— PROBLEMS AND TASKS —
- 1) According to the page on table join optimization, why must table joins based on collection associations be copied to the count-query?
- 2) Reproduce verbatim everything in the listing from the line containing "The height and width of the screenshot is (446, 972)." down to the line containing "pos(62,167)", including both of those lines.

— PAGE EXCERPT —
++++++

Table Join Optimization

In the previous article, we mentioned that Jimmer can not only auto-generate count-query from data-query, but also auto-optimize the count-query.

Since count-query only cares about total row count regardless of order and format, some table joins in the original data-query may not need to be copied over to count-query.

Jimmer will auto-optimize count-query to copy over as few table joins as possible from the original data-query.

Optimization Rules

1. Table joins used by the where clause cannot be optimized.

   That is, only table joins used solely by the select or order by clause of the top-level query can be optimized.

2. Table joins based on collection associations (one-to-many, many-to-many) cannot be optimized.

   Collection associations lead to duplicate data, thus affecting row count. So these table joins must be copied to count-query and cannot be optimized.

3. Table joins based on reference associations (one-to-one, many-to-one) may be optimized, if any of the following conditions is met:

   • Join type is left outer join

   • Although join type is inner join, the association is based on non-null real foreign key.

     So-called real foreign key means there is a foreign key constraint in the database. See Real vs Fake Foreign Keys.

In summary, to determine whether a table join in the original data-query can be automatically removed in the count-query, use the following optimization rules:

AND	Is based on reference association, i.e. many-to-one or one-to-one
	Is used solely by select or orderBy clause of top-level query
	OR	Is left outer join
		Association is non-null and foreign key constraint exists in database

Non-Optimizable Scenario

Java

BookTable book = Tables.BOOK_TABLE;
AuthorTableEx author = TableExes.AUTHOR_TABLE_EX;

ConfigurableRootQuery<BookTable, Book> query = sqlClient
    .createQuery(book)
    .where(
        book.price().between(
            new BigDecimal(20), 
            new BigDecimal(30)
        )
    )
    .orderBy(book.store().name())  
    .orderBy(book.name())
    .select(book);

int rowCount = query.fetchUnlimitedCount(); 

Kotlin

val query = sqlClient.createQuery(Book::class) {
    where(
        table.price.between(
            BigDecimal(20),
            BigDecimal(30)  
        )
    )
    orderBy(table.store.name) // α
    orderBy(table.name)
    select(table)
}  

val rowCount = query.fetchUnlimitedCount()

Note α:

Although table.store() is only used by orderBy clause without being used by where clause,

• table.store() is inner join
• Book.store association is nullable

So the optimization rules do not apply. The count-query still needs to retain table.store() and ultimately generates JOIN clause in SQL:

select
    count(tb_1_.ID)
from BOOK as tb_1_
/* highlight-start */  
inner join BOOK_STORE as tb_2_
    on tb_1_.STORE_ID = tb_2_.ID 
/* highlight-end */
where tb_1_.PRICE between ? and ?

++++++

— SUPPLIED ENTRIES —
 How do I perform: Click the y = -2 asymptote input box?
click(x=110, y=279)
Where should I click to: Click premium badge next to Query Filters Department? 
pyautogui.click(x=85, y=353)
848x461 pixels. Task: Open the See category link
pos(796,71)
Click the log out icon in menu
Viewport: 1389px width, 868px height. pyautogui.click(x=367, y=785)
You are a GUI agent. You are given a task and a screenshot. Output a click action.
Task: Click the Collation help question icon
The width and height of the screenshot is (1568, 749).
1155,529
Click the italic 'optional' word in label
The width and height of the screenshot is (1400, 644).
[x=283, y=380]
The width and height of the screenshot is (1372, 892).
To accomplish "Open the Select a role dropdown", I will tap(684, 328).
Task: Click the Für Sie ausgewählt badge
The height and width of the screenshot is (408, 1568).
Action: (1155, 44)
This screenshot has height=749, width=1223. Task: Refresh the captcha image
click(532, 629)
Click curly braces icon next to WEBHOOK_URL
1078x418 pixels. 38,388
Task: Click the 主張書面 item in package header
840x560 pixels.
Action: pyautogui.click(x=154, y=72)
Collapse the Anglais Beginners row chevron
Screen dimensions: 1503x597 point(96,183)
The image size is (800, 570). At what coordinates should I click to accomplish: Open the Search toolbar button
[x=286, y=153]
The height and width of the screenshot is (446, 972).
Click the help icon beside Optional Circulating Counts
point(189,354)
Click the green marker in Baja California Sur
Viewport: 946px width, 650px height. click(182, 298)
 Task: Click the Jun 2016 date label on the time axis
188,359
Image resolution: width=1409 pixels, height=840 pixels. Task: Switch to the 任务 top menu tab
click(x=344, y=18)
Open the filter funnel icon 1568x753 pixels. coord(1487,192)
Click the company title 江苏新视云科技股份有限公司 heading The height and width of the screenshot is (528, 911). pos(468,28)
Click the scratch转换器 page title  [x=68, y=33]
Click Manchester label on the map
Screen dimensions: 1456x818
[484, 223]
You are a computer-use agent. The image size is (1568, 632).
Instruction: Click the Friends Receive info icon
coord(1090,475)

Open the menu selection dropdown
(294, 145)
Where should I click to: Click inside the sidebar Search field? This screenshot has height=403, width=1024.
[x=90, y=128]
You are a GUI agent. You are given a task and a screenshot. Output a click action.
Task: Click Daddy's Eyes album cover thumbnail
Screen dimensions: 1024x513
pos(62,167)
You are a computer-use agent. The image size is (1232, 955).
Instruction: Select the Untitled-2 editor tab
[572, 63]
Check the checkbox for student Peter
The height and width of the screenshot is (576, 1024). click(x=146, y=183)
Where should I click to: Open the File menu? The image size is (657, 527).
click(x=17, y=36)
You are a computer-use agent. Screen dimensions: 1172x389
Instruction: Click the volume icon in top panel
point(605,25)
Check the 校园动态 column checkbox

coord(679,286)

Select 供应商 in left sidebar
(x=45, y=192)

++++++

— SOLUTIONS TO THE TASKS —
- 1) Collection associations lead to duplicate data, which affects the row count.

- 2)
The height and width of the screenshot is (446, 972).
Click the help icon beside Optional Circulating Counts
point(189,354)
Click the green marker in Baja California Sur
Viewport: 946px width, 650px height. click(182, 298)
 Task: Click the Jun 2016 date label on the time axis
188,359
Image resolution: width=1409 pixels, height=840 pixels. Task: Switch to the 任务 top menu tab
click(x=344, y=18)
Open the filter funnel icon 1568x753 pixels. coord(1487,192)
Click the company title 江苏新视云科技股份有限公司 heading The height and width of the screenshot is (528, 911). pos(468,28)
Click the scratch转换器 page title  [x=68, y=33]
Click Manchester label on the map
Screen dimensions: 1456x818
[484, 223]
You are a computer-use agent. The image size is (1568, 632).
Instruction: Click the Friends Receive info icon
coord(1090,475)

Open the menu selection dropdown
(294, 145)
Where should I click to: Click inside the sidebar Search field? This screenshot has height=403, width=1024.
[x=90, y=128]
You are a GUI agent. You are given a task and a screenshot. Output a click action.
Task: Click Daddy's Eyes album cover thumbnail
Screen dimensions: 1024x513
pos(62,167)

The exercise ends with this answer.